= John Forbes (architect) =

Architect in Cheltenham

John B. Forbes (born 1795?) was an architect in Cheltenham.

He designed the Pittville Pump Room for Joseph Pitt (1825–30) and St Paul's Church (1829–31). Besides the Pump Room, on which he personally worked 1825–28, and St Paul's Church, he is credited with several other buildings in Cheltenham, including 129–131 Promenade, 1–13 Imperial Square, 3 houses in St James Square, Montpellier Villas, 29-37 Pittville Lawn, and Brandon House, Grafton Road. He had difficulty managing the finances of several concurrent speculative developments. In 1835 he was convicted of forgery, having attempted fraud on a business partner: a sentence of transportation was commuted to a short prison term.

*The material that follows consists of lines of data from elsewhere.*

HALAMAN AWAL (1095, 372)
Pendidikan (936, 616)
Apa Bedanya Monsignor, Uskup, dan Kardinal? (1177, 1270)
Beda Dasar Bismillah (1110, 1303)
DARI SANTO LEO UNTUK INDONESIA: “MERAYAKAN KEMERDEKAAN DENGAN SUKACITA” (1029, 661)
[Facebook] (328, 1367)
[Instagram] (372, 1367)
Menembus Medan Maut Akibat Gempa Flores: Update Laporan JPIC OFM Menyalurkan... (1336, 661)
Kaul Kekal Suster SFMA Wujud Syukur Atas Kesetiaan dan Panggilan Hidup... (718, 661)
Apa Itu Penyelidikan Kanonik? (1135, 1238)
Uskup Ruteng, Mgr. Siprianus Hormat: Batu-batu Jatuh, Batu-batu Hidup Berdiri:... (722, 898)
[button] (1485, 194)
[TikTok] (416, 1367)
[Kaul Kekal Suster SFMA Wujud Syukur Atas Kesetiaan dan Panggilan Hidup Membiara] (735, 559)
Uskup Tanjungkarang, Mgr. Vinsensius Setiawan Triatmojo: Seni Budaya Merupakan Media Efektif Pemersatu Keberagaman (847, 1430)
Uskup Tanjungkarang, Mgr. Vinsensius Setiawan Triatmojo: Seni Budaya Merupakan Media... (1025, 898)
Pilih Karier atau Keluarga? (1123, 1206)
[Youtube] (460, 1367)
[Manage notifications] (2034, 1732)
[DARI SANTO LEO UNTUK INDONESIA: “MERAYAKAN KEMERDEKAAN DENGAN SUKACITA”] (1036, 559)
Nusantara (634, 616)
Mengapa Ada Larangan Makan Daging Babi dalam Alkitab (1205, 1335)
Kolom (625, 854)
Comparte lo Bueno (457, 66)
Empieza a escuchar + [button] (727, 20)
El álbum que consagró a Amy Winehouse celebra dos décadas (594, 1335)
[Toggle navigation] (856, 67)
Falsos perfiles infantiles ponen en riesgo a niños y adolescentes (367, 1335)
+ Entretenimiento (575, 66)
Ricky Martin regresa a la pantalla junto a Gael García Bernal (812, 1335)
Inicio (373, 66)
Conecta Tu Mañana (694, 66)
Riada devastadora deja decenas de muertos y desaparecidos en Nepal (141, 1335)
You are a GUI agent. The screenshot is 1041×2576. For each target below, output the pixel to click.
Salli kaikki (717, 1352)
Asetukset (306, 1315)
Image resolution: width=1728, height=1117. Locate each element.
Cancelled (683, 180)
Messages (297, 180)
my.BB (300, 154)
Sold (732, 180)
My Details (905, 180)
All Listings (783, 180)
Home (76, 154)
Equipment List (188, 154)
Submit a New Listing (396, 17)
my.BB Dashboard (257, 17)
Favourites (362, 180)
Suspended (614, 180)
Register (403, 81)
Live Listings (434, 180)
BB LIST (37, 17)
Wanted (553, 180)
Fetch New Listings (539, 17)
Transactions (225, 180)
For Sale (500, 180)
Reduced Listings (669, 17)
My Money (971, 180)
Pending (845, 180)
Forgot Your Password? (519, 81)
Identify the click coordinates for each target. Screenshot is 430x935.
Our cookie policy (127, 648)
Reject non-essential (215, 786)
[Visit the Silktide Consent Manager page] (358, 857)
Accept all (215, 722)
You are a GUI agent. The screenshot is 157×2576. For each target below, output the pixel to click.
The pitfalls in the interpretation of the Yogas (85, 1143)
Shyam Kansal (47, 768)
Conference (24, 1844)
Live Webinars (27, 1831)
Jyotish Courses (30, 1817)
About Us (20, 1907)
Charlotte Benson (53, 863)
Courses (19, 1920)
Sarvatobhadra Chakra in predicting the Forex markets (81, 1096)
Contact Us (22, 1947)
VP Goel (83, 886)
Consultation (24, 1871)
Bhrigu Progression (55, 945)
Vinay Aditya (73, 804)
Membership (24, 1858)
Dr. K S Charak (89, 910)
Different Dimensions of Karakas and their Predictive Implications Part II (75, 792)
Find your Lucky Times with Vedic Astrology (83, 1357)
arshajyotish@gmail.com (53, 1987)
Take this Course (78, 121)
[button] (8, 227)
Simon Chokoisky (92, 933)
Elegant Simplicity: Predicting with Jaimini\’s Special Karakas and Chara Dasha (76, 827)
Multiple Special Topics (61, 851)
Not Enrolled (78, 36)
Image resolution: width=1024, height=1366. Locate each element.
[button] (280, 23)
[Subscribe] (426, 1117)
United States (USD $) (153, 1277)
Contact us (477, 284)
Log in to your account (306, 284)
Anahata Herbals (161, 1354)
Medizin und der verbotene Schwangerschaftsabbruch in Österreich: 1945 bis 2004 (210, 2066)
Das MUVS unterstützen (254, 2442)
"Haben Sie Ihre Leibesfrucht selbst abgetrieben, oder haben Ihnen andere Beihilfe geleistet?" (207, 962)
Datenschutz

His architectural career did not recover.

==Personal life==
He is consistently referred to as 'local' in descriptions of Cheltenham's development in the 1820s-30s, but his origins are currently obscure. He married twice, firstly in November 1821 to Elizabeth Martha Cook, second daughter of the late Charles Cook esq of Kennington Place, London and secondly on 22 July 1838 at Clerkenwell to Mary Ann Poole, eldest daughter of Thomas Poole of Cheltenham. There were four children by the first marriage, at least two of whom died young.